Joint Mortgage

joint mortgageJoint mortgages are particularly common for couples and partners as they ensure the mortgage and property are owned jointly. They can also be a great way to boost the amount you can borrow compared to as a single applicant.

What is a Joint mortgage?

A joint mortgage is where two or more people take a mortgage together. Both parties jointly own the property and are both responsible for making the monthly repayments to the lender. If one party dies, both the property and the mortgage automatically transfer to the survivor.

Joint mortgages can be a good way to boost the amount a mortgage lender is prepared to provide as there may be two incomes to take into consideration. The income multiples used to estimate the amount that can be borrowed for joint mortgages can be calculated in two ways. If both parties earn a similar income, a joint income multiple is used (e.g. 3.0x). If one party earns significantly more than the other, a single income multiple is used and the second party's income is added on top (e.g. 3.5x +1).

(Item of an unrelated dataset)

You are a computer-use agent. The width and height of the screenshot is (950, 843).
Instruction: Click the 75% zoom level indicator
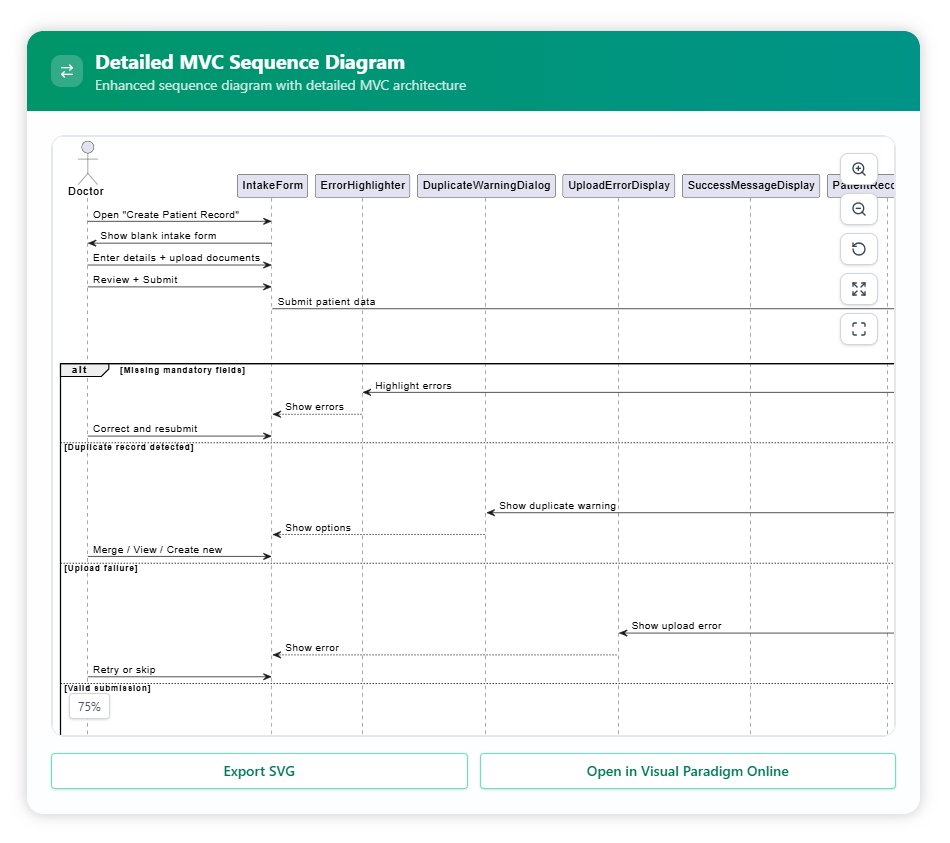tap(89, 706)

e.g. Using the income multiples above, if two applicants each earn £25,000, they could borrow £150,000 (£50,000 x 3) using the joint income multiple or £112,500 (£25,000 x 3.5 + £25,000) using the single income multiple plus the second income. Hence the maximum they can borrow is £150,000.

If two applicants earn £45,000 and £5,000 respectively, they could borrow £150,000 (£50,000 x 3) using the joint income multiple or £162,500 (£45,000 x 3.5 + £5,000) using the single income multiple plus the second income. Hence the maximum they can borrow is £162,500.

The applicants of a joint mortgage must be the same as the names on the property deed. You cannot have mortgage in one person's name and the deeds in joint name.

It is also important to realise that a joint mortgage means that both parties are responsible for the full amount and not just their portion. If one party does not pay their half of the mortgage, the other party is still liable for the outstanding amount even though they have already paid their share. With any joint mortgage, all borrowers are jointly and severally liable for the entire loan and should consider taking out a legal agreement covering the relationship between the borrowers if required.

Once a mortgage is in joint name, it is quite difficult to take a person off the mortgage as the lender must first be satisfied that the remaining party can meet the repayments by themself. It is often rare that a lender will agree to this as they will be losing a means of collecting repayments.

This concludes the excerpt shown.